### Work required
Extract the listing lines starting at the line containing "Where should I" and ending at the line containing "pos(351,256)", copying them word for word and leaving out the pictures.

### Recorded data

========

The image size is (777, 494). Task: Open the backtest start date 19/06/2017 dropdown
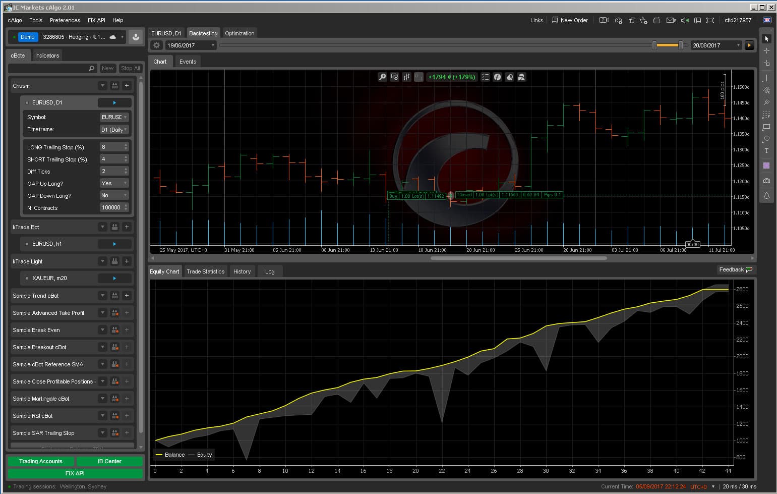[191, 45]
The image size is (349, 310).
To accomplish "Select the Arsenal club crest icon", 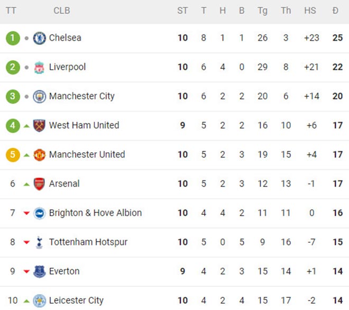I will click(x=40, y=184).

========

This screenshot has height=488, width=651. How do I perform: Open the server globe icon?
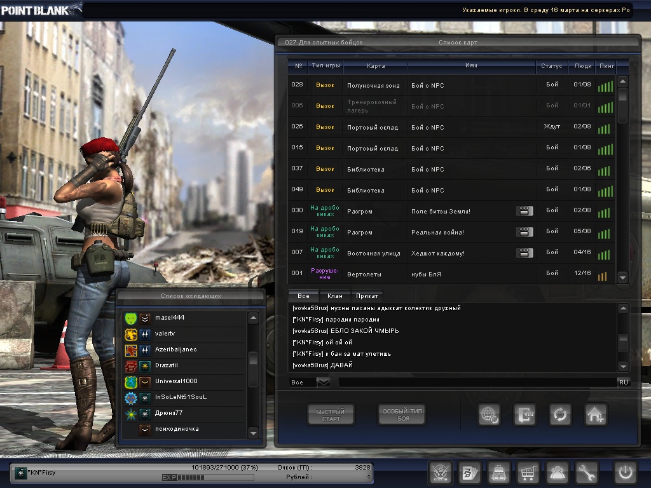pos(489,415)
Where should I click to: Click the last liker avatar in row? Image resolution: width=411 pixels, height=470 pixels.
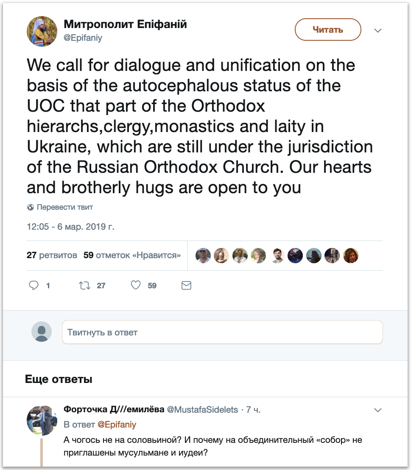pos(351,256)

========

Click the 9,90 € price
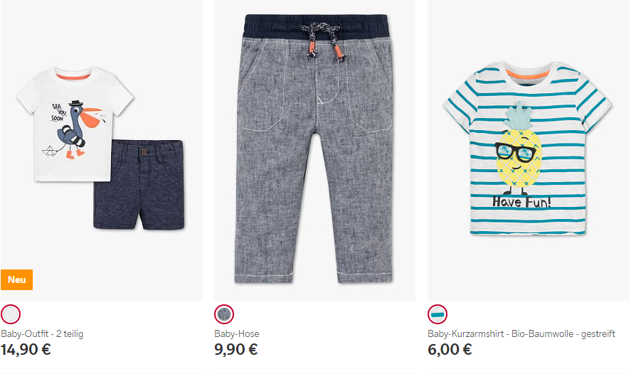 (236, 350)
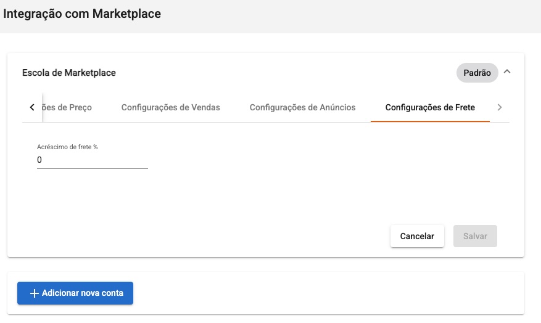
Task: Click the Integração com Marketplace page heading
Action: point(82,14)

========

### Output of the exercise
Where should I click to: Click the last liker avatar in row? Image resolution: width=411 pixels, height=470 pixels.
pos(351,256)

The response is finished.